# start of TEXT PASSAGE

Re: why degraded object must recover before accept new io

Neha Ojha <nojha@xxxxxxxxxx> · Mon, 6 Aug 2018 09:20:23 -0700

On Sun, Aug 5, 2018 at 10:04 PM, Gregory Farnum <gfarnum@xxxxxxxxxx> wrote:
>
> On Sat, Aug 4, 2018 at 7:00 AM zengran zhang <z13121369189@xxxxxxxxx> wrote:
> >
> > >> On Wed, May 30, 2018 at 9:19 AM, zengran zhang <z13121369189@xxxxxxxxx> wrote:
> > >>> Hi
> > >>>     Let's say acting set is [3, 1, 0], obj1 was marked missing on
> > >>> osd.0 after peering, new io on obj1 will wait obj1 until be recovered.
> > >>> So my question is  why cant we do the new io on [3, 1] and let osd.0
> > >>> keep missing obj1 without wait on recover, osd.0 update pglog only
> > >>> like backfill does? if the size of osds with newest object is more
> > >>> than min_size,  do we need to wait recover?
> > >>
> > >> This isn't impossible to do, but it's *yet another* piece of metadata
> > >> we'd need to keep track of and account for in all the other recovery
> > >> and IO paths, so nobody's done it yet. Somebody would have to design
> > >> the algorithms, write the code, and persuade us the UX/performance
> > >> improvement is worth the ongoing maintenance burden. In particular,
> > >> note that any write-before-recovery needs to make sure it still obeys
> > >> the min_size rules, and I don't think any systems are set up to enable
> > >> that tracking separate from the acting set right now.
> > >>
> > >> I haven't looked closely at this code in a while so I don't know how
> > >> easy it would be to implement, or how high the bar for accepting such
> > >> a PR might be. It's not a bad thing to look at AFAIK, though! :)
> > >> -Greg
> >
> > Let's call the modify on degraded object degraded write, of course the write
> > need obeys the min_size rules and object could not missing on primary also.

# end of TEXT PASSAGE
# start of EXTRACTED ENTRIES

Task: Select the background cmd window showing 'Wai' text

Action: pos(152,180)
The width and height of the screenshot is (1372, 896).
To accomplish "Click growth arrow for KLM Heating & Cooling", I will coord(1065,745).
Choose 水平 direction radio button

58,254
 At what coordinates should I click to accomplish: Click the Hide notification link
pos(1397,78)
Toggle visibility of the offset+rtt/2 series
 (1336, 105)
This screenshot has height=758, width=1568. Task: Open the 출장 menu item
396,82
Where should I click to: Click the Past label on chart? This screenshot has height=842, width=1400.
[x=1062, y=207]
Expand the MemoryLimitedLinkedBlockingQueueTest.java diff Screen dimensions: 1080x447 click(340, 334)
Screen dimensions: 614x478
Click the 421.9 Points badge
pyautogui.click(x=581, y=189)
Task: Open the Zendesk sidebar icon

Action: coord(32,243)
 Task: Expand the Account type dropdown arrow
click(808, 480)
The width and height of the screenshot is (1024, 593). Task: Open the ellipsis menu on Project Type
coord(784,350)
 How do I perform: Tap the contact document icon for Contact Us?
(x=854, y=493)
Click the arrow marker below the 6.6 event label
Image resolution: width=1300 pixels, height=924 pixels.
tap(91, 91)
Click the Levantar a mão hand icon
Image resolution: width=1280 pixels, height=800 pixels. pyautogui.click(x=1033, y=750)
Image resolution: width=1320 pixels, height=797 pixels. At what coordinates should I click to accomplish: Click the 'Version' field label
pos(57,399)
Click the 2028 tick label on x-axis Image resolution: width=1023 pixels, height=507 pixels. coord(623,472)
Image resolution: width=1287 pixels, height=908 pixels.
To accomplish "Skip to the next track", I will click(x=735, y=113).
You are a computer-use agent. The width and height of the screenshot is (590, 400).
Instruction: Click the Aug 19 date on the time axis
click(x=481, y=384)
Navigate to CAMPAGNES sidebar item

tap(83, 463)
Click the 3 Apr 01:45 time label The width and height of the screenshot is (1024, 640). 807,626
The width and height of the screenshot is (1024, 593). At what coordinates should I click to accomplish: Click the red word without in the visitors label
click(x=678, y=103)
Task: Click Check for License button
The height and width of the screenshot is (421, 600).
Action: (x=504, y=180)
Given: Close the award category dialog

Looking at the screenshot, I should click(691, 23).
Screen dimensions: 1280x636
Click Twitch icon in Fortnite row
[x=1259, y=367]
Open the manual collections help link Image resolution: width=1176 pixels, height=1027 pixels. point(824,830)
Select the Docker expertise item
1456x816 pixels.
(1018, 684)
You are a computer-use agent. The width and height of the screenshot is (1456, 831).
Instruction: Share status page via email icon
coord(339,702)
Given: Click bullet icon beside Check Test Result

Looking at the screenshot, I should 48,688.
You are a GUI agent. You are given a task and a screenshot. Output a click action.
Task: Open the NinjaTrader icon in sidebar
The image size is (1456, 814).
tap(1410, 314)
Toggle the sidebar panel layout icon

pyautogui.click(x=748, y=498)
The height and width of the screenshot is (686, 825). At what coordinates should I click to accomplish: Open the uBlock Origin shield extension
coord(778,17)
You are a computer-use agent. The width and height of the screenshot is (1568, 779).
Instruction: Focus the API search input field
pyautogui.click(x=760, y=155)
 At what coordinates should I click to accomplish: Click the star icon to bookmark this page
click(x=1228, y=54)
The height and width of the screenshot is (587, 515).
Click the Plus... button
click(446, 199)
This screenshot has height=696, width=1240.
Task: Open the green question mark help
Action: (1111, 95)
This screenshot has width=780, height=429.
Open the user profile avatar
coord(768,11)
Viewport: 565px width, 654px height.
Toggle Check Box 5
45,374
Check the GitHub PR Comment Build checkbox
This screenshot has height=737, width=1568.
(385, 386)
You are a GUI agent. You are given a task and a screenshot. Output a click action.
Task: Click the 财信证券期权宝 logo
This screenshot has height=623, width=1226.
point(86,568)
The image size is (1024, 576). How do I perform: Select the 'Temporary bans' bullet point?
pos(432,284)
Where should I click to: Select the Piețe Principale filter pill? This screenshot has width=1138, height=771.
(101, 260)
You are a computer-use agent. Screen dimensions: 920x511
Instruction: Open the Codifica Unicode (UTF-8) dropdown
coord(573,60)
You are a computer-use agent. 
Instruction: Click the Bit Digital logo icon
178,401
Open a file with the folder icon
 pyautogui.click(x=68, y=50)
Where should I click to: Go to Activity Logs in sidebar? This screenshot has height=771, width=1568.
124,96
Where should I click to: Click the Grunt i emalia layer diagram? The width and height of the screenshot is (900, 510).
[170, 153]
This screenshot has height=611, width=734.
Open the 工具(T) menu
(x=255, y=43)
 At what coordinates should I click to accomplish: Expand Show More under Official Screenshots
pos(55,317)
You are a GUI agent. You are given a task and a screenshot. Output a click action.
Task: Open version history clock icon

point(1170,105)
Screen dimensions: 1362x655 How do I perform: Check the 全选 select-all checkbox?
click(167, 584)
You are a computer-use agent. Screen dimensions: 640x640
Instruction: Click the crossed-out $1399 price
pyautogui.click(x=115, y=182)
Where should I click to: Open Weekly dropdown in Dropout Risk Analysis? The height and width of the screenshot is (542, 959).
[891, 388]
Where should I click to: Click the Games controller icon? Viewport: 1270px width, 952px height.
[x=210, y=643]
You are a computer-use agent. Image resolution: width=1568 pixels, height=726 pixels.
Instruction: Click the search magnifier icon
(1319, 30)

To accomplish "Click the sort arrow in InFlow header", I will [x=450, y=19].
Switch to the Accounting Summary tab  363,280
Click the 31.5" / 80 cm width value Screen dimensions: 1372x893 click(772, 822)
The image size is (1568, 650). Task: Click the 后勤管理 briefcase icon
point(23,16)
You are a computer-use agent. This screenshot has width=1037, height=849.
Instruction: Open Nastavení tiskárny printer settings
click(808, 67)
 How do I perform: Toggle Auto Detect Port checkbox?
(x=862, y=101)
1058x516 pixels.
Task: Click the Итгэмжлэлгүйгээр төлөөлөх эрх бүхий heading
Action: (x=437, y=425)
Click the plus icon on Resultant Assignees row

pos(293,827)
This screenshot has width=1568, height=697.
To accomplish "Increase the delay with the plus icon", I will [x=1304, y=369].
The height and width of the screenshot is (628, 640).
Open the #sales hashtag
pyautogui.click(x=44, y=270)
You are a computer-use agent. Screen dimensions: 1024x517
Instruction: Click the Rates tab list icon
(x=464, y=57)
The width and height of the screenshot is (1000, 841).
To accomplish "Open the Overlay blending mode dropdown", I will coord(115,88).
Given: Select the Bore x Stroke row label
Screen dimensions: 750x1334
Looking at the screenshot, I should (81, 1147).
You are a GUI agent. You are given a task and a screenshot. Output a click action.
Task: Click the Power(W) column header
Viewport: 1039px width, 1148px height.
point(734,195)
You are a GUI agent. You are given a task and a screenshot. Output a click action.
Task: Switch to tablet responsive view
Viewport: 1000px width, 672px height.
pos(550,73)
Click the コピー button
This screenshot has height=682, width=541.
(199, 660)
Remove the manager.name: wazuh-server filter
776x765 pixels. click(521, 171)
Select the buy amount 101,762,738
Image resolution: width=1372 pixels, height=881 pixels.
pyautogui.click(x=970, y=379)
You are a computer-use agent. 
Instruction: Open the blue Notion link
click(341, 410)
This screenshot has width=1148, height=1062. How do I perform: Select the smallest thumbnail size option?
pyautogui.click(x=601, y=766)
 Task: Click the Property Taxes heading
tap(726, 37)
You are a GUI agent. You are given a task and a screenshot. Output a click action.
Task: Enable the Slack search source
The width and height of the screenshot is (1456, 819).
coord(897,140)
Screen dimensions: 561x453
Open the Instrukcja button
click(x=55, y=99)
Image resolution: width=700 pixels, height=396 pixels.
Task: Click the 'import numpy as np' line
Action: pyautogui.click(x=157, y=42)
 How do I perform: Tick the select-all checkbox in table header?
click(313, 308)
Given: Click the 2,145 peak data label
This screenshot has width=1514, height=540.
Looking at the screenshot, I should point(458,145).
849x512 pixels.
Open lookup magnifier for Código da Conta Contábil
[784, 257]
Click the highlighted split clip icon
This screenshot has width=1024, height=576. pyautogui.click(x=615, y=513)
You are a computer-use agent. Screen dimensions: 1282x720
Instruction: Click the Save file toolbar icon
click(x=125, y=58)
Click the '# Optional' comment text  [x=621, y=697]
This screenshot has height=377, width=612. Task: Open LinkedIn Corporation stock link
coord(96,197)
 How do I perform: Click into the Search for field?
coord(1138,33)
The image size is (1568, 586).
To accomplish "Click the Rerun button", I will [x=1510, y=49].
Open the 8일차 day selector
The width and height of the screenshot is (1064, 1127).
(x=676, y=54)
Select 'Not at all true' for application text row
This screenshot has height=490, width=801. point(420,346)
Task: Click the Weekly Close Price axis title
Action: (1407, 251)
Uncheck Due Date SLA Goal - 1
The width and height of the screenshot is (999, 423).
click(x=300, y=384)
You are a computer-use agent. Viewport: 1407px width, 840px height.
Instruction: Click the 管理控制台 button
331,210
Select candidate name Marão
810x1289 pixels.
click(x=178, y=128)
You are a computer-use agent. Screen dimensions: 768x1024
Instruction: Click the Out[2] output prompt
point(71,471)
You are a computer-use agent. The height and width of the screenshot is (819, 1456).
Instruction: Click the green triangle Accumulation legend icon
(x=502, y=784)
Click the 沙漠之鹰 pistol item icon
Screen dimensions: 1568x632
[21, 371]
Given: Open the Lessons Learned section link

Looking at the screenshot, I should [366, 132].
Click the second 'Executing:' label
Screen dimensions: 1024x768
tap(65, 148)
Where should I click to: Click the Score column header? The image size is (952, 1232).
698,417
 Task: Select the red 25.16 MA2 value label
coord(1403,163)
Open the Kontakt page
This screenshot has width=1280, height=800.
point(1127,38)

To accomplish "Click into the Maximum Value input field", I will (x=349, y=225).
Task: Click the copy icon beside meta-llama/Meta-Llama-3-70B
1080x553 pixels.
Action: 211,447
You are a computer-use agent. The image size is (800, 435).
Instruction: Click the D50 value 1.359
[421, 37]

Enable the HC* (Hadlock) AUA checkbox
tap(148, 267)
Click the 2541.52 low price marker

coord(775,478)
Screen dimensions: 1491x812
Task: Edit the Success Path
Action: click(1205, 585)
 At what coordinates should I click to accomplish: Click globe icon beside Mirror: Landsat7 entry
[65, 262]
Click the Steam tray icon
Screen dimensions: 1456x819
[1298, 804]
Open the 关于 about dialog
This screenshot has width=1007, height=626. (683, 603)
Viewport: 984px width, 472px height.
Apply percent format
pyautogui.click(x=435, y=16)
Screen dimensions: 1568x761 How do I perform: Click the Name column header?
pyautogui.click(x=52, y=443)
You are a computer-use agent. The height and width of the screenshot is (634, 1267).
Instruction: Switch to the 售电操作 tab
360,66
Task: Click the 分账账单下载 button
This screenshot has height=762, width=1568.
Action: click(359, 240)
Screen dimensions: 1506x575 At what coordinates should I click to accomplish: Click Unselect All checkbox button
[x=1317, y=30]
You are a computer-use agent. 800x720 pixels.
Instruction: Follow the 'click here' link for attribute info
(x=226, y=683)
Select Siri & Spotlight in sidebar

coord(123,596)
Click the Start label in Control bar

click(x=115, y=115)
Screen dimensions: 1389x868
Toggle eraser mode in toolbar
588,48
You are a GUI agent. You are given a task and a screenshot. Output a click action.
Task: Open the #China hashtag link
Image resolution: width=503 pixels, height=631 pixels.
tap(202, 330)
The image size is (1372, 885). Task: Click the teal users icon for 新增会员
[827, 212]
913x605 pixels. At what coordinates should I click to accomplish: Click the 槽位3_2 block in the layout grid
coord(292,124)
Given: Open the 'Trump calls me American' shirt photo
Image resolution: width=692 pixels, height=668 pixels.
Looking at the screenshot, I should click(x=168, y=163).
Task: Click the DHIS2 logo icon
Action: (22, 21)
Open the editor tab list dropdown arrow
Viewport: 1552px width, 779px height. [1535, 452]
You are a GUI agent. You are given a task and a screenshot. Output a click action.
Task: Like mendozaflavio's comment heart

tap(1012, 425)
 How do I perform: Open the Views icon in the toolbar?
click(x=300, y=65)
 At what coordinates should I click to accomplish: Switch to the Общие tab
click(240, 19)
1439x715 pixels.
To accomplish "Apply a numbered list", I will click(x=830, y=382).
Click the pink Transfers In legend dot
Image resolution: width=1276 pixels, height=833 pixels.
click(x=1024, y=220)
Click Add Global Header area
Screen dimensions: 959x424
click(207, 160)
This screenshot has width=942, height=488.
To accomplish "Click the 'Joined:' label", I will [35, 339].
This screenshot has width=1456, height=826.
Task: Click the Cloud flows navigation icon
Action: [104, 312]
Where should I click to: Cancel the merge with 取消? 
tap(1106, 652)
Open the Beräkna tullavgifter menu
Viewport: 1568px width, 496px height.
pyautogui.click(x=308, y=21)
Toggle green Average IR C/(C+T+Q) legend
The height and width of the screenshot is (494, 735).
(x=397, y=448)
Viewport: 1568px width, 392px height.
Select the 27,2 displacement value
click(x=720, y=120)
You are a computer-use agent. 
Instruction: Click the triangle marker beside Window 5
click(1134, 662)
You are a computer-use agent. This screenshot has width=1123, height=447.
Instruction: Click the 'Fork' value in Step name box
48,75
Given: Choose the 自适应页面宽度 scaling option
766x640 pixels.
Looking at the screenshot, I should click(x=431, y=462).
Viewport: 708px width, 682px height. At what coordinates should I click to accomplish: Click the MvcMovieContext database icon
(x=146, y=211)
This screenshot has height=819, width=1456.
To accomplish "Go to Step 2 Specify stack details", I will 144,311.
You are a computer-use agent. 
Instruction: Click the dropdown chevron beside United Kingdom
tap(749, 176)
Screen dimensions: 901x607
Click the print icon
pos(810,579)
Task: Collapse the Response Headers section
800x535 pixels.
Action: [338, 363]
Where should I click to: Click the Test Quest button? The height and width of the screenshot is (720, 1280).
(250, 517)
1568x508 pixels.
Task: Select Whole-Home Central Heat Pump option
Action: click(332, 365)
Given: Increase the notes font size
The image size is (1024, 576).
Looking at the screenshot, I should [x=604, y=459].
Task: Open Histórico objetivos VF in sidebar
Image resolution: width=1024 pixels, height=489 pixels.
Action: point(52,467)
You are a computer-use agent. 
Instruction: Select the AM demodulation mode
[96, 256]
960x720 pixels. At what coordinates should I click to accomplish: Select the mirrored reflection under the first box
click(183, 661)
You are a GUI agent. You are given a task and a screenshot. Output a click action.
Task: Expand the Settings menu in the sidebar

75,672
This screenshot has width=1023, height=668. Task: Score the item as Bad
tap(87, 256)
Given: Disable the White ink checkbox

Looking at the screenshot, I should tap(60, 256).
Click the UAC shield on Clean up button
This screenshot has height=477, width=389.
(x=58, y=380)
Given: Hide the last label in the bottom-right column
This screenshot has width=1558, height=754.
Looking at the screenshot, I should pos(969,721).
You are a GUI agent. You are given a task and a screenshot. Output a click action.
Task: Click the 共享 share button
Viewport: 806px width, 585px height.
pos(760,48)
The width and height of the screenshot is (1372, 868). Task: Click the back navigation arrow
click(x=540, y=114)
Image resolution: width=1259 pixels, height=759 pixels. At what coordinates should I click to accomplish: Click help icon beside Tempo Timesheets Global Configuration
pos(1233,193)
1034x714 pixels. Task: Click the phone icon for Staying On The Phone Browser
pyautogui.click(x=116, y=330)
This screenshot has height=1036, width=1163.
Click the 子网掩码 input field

# end of EXTRACTED ENTRIES

GOALS:
1. From the mailing-list thread above the entries, copy out the passage starting at "Re: why degraded" and ending at "until be recovered.".
2. Answer these questions using the mailing-list thread:
(a) In the acting set [3, 1, 0], on which OSD was obj1 marked missing after peering?
(b) What rules must any write-before-recovery still obey, according to the reply?
(c) What name does the latest message give to a modification on a degraded object?
3. Summarize the mailing-list thread in three sentences.

REPLIES:
1.
Re: why degraded object must recover before accept new io

Neha Ojha <nojha@xxxxxxxxxx> · Mon, 6 Aug 2018 09:20:23 -0700

On Sun, Aug 5, 2018 at 10:04 PM, Gregory Farnum <gfarnum@xxxxxxxxxx> wrote:
>
> On Sat, Aug 4, 2018 at 7:00 AM zengran zhang <z13121369189@xxxxxxxxx> wrote:
> >
> > >> On Wed, May 30, 2018 at 9:19 AM, zengran zhang <z13121369189@xxxxxxxxx> wrote:
> > >>> Hi
> > >>>     Let's say acting set is [3, 1, 0], obj1 was marked missing on
> > >>> osd.0 after peering, new io on obj1 will wait obj1 until be recovered.

2.
(a) osd.0
(b) The min_size rules
(c) Degraded write

3. The thread asks why new IO on an object marked missing on one OSD after peering must wait for that object to be recovered, instead of proceeding on the remaining OSDs when enough of them hold the newest object. A reply says this is possible but would require tracking another piece of metadata across all the other recovery and IO paths, so nobody has done it, and any write-before-recovery would still need to obey the min_size rules. The latest message calls such a modification a degraded write and agrees that it must obey min_size and that the object cannot be missing on the primary.